While I was in a sleepy small town of Iowa, a great injustice had been done to the children after we let go of the handlebars as parents and educators. We found that we could not live in the reputation of who we were or how we have always appeared. We learned that we “must learn” from what had happened or we are subject to live in a chronic misery. We learned that it, in fact, “could happen here.”
Where are the safeguards and security systems of the 21st century? Should we not be wise to exhaust ourselves in exploring every avenue? When we let go of our children and encourage them to pedal on their own, what kind of a world are we sending them into?

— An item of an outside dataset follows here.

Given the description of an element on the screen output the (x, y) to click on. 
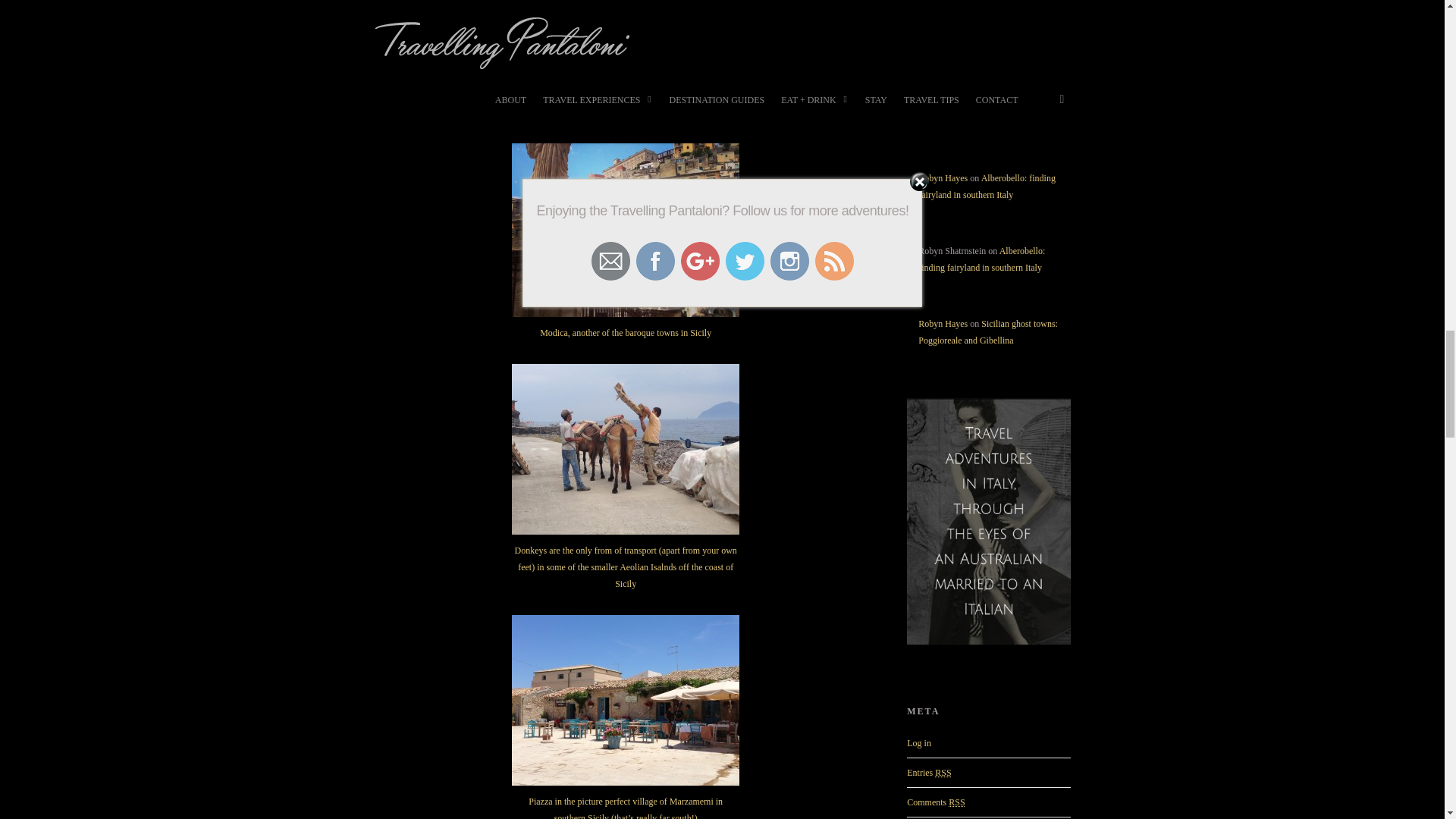
Really Simple Syndication (942, 772)
Really Simple Syndication (956, 801)
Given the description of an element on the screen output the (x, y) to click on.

Have we taught them to pet the bears?
We must remember that it’s not the same America, and because of the sentiment, “it’s not the way we do things” that we are in the messes we are in now. Change advocates action to move with it. Whether we like it or not.
Be sober and vigilant for the enemy is among us. Where is our plan to move forward in this community? What should be on the lips and the dockets of our city planners, our educators, our religious leaders and our families?
We need to be ready as this generation is just about to let go of the handlebars. What wisdom have we imparted before they pedal off down the American path?